An extension operation may use any operand types, including non-extension
operand types and operand types from other extensions. In the latter case,
the driver must support those other extensions in order to support the
extension.

Extensions may also declare custom structures to accompany extension operands:
```c
/**
 * Quantization parameters for {@link MY_TENSOR}.
 */
typedef struct MyTensorParams {
    double scale;
    int64_t zeroPoint;
} MyTensorParams;
```

## Using extensions in NNAPI clients

Runtime extension support is provided by
`../runtime/include/NeuralNetworksExtensions.h` (C API) and
`../runtime/include/NeuralNetworksWrapperExtensions.h` (C++ API).
This section provides an overview of the former.

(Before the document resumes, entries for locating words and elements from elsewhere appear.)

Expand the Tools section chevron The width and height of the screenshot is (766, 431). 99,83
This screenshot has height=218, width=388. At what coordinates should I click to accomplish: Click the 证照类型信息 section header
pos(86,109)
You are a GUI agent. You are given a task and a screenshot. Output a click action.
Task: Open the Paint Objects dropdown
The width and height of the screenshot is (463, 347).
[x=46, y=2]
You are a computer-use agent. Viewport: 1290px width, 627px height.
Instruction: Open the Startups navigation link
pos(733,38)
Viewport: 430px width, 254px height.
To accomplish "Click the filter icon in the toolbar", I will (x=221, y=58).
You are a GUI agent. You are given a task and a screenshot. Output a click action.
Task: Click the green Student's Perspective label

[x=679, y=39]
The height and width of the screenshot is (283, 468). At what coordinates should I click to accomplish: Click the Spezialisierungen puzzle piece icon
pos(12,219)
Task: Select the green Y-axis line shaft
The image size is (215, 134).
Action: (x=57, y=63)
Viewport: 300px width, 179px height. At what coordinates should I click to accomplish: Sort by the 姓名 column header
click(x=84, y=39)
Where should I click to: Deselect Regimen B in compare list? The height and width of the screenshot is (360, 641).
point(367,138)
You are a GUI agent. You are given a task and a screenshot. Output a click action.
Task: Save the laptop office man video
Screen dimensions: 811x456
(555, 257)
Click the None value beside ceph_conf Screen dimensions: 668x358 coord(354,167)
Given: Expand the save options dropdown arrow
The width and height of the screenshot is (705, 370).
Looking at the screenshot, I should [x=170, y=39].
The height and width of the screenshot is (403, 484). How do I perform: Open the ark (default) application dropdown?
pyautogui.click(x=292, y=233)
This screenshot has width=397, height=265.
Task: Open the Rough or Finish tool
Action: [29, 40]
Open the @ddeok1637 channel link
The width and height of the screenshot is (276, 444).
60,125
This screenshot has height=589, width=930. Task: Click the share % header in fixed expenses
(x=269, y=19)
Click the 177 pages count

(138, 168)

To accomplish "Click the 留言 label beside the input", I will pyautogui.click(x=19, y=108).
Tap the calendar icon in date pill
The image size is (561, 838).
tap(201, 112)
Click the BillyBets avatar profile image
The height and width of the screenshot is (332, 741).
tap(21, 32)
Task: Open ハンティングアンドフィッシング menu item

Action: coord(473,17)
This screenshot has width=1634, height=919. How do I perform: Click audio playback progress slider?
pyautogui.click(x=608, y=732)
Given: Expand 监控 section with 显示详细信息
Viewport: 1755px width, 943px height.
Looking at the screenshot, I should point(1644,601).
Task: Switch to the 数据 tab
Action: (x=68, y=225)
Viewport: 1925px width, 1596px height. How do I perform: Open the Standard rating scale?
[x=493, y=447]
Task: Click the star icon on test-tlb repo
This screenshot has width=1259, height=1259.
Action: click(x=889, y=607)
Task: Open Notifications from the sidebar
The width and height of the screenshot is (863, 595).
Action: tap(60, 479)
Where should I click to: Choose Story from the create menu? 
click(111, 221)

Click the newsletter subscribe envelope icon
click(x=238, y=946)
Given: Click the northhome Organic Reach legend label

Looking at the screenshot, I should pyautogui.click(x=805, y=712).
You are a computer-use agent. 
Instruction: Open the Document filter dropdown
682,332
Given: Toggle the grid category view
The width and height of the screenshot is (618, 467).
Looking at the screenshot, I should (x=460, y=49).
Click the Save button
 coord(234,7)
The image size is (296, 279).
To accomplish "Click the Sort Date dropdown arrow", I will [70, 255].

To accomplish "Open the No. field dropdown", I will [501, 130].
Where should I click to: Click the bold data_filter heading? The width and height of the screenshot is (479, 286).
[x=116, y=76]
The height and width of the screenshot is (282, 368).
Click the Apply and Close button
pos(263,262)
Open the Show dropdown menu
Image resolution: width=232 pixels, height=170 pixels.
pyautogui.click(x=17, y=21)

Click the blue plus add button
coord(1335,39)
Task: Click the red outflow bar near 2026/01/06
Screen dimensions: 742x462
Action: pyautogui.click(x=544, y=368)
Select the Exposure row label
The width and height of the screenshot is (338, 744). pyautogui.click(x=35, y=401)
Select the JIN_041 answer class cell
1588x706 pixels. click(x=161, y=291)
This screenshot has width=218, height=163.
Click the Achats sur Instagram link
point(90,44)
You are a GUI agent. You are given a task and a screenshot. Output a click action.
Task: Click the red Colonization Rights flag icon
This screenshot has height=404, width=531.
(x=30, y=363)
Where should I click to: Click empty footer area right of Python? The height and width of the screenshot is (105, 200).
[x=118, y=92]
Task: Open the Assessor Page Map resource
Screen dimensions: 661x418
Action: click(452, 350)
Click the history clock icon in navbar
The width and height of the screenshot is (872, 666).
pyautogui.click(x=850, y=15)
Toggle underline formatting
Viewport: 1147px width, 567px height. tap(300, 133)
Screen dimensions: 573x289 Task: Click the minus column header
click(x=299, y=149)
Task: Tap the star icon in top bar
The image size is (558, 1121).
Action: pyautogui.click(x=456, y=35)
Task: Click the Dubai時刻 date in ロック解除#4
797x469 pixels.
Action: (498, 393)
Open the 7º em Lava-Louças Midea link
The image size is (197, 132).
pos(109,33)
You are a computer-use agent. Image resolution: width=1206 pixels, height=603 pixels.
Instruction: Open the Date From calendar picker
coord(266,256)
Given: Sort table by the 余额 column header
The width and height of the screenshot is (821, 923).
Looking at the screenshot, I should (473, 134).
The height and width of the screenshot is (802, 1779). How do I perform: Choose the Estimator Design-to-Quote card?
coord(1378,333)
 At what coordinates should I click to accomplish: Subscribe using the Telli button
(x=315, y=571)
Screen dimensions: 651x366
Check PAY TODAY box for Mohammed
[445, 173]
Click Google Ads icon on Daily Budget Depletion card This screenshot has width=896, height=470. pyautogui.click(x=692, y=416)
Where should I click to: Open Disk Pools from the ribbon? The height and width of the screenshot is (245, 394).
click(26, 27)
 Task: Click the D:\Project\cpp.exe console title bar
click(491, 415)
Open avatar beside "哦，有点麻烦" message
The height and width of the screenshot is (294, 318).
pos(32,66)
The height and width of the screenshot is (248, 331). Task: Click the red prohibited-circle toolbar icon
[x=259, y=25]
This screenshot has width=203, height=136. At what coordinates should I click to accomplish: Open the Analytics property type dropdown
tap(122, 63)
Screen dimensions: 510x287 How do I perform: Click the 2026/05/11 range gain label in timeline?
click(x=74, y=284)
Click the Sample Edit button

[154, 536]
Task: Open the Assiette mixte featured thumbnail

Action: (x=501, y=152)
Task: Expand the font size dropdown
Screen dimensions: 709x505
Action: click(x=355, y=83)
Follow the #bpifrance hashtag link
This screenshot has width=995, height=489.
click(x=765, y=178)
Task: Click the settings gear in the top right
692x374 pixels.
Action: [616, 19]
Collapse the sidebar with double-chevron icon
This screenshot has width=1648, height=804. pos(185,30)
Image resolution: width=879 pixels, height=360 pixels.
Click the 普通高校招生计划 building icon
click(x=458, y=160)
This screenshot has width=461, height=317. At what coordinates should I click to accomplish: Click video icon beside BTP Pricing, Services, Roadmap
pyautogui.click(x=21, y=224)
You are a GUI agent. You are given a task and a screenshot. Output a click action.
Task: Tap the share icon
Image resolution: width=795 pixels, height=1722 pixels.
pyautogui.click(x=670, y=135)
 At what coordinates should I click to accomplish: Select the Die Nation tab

Use `ANeuralNetworksDevice_getExtensionSupport` to check whether a device
supports an extension:
```c
bool isExtensionSupported;
CHECK_EQ(ANeuralNetworksDevice_getExtensionSupport(device, MY_EXTENSION_NAME,
                                                   &isExtensionSupported),
         ANEURALNETWORKS_NO_ERROR);
if (isExtensionSupported) {
    // The device supports the extension.
    ...
}
```

To build a model with an extension operand, use
`ANeuralNetworksModel_getExtensionOperandType` to obtain the operand type.
Then call `ANeuralNetworksModel_addOperand` as usual:
```c
int32_t type;
CHECK_EQ(ANeuralNetworksModel_getExtensionOperandType(model, MY_EXTENSION_NAME, MY_TENSOR, &type),
         ANEURALNETWORKS_NO_ERROR);
ANeuralNetworksOperandType operandType{
        .type = type,
        .dimensionCount = dimensionCount,
        .dimensions = dimensions,
};
CHECK_EQ(ANeuralNetworksModel_addOperand(model, &operandType), ANEURALNETWORKS_NO_ERROR);
```

Optionally, use `ANeuralNetworksModel_setOperandExtensionData` to
associate additional data with an extension operand.
```c
MyTensorParams params{
        .scale = 0.5,
        .zeroPoint = 128,
};
CHECK_EQ(ANeuralNetworksModel_setOperandExtensionData(model, operandIndex, &params, sizeof(params)),
         ANEURALNETWORKS_NO_ERROR);
```

To build a model with an extension operation, use
`ANeuralNetworksModel_getExtensionOperationType` to obtain the operation type.
Then call `ANeuralNetworksModel_addOperation` as usual:
```c
ANeuralNetworksOperationType type;
CHECK_EQ(ANeuralNetworksModel_getExtensionOperationType(model, MY_EXTENSION_NAME, MY_FUNCTION,
                                                        &type),
         ANEURALNETWORKS_NO_ERROR);
CHECK_EQ(ANeuralNetworksModel_addOperation(model, type, inputCount, inputs, outputCount, outputs),
         ANEURALNETWORKS_NO_ERROR);
```

## Adding extension support to an NNAPI driver

The driver reports supported extensions via the
`IDevice::getSupportedExtensions()` method.
For each supported extension, the returned list must contain an entry
describing it:
```c++
Extension {
    .name = MY_EXTENSION_NAME,
    .operandTypes = {
        {
            .type = MY_SCALAR,
            .isTensor = false,
            .byteSize = 8,
        },
        {
            .type = MY_TENSOR,
            .isTensor = true,
            .byteSize = 8,
        },
    },
}
```

When handling operation and operand types, the driver must check the
`Model::ExtensionTypeEncoding::HIGH_BITS_PREFIX` high bits of the type.
These bits constitute the extension _prefix_. A zero prefix means no extension,
whereas a non-zero prefix maps uniquely within a model to an extension name via
`model.extensionNameToPrefix`.
The low `Model::ExtensionTypeEncoding::LOW_BITS_TYPE` bits of the type
correspond to the type within the extension.

The driver must validate extension operations and data types, as the NNAPI
runtime does not know how to validate particular extension operations and data
types.

Extension operands may have associated data in `operand.extraParams.extension`,
which the runtime treats as a raw data blob of arbitrary size.